# Mixed Invasive Adenoid Cystic and Lobular Carcinoma of the Breast: A Case Report of a Rare Hybrid Tumor

**Authors:** Maha S Babker, Hector Chavarria

PMC · DOI: 10.7759/cureus.101902 · Cureus · 2026-01-20

## TL;DR

A rare case of breast cancer combining two distinct types, adenoid cystic and lobular carcinoma, highlights the need for precise diagnosis and tailored treatment.

## Contribution

First documented case of a hybrid breast tumor composed of adenoid cystic and lobular carcinoma.

## Key findings

- The tumor exhibited both triple-negative adenoid cystic and hormone receptor-positive lobular components.
- Sentinel lymph nodes showed no metastasis despite the aggressive Ki-67 index in the lobular component.
- The case emphasizes the importance of integrating histomorphology and immunohistochemistry for accurate diagnosis.

## Abstract

Adenoid cystic carcinoma (ACC) of the breast is an exceedingly rare subtype of triple-negative breast cancer, accounting for less than 0.1% of all breast malignancies. In contrast, invasive lobular carcinoma (ILC) is a more common special histologic type, comprising 5-15% of breast cancers and typically characterized by estrogen receptor positivity and complete loss of epithelial cadherin (E-cadherin) expression.

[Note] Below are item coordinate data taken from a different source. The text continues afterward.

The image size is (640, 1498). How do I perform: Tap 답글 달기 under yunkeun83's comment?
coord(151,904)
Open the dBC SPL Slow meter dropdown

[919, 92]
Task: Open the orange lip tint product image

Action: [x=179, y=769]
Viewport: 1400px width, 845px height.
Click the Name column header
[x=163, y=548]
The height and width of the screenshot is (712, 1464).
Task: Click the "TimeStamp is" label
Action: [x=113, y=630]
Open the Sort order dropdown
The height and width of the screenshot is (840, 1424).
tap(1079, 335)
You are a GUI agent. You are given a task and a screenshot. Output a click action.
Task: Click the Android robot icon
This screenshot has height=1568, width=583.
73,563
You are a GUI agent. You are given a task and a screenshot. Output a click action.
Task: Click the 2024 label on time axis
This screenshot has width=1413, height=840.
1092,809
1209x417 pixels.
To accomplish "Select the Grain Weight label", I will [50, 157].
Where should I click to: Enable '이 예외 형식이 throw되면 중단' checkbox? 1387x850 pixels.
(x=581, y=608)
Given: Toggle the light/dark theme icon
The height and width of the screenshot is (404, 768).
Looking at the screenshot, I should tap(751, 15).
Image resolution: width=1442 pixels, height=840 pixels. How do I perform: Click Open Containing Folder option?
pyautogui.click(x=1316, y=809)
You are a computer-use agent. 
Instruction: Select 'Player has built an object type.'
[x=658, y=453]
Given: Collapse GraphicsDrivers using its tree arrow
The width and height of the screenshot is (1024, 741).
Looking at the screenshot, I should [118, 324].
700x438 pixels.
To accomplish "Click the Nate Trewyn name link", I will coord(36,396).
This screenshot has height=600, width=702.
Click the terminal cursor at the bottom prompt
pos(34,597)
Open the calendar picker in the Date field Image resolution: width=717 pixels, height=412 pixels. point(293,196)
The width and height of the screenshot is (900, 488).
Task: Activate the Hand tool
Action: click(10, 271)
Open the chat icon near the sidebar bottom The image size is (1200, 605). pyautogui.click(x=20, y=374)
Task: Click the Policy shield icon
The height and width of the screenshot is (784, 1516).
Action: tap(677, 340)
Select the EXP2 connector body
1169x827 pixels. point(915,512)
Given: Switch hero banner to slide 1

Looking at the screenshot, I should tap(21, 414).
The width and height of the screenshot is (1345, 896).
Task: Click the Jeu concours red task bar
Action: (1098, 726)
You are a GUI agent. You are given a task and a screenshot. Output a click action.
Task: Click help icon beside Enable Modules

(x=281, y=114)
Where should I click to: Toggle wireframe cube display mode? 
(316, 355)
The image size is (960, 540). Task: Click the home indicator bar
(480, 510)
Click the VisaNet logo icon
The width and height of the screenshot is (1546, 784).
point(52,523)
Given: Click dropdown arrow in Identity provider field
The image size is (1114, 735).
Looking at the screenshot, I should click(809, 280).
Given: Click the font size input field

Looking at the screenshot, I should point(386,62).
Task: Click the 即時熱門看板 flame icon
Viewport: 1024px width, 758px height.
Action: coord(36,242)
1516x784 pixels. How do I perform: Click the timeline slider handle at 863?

The coexistence of these two biologically and morphologically distinct neoplasms within the same breast lesion is exceptionally rare and, to our knowledge, has not been previously documented.

A 62-year-old Caucasian female patient presented with nonspecific stinging discomfort in the right breast. Diagnostic imaging revealed a 1.8 cm irregular, spiculated mass. A core needle biopsy demonstrated invasive mammary carcinoma that was estrogen receptor-positive, progesterone receptor-positive, and human epidermal growth factor receptor 2 (HER2)-negative. Following right breast mastectomy and sentinel lymph node biopsy, final pathology revealed a biphasic neoplasm composed of both ACC and lobular carcinoma (LC) components. The ACC component exhibited classic cribriform and tubular architecture, a triple-negative immunophenotype, strong transformation-related protein 63 (p63) and cluster of differentiation 117 (CD117; c-Kit) positivity, and a low Ki-67 proliferation index (9.8%). The LC component lacked a classic single-file growth pattern but showed dyscohesive cell clusters with complete loss of E-cadherin expression, strong estrogen receptor positivity (94.18%), and a markedly elevated Ki-67 index (42.9%). All seven sentinel lymph nodes were negative for metastatic carcinoma.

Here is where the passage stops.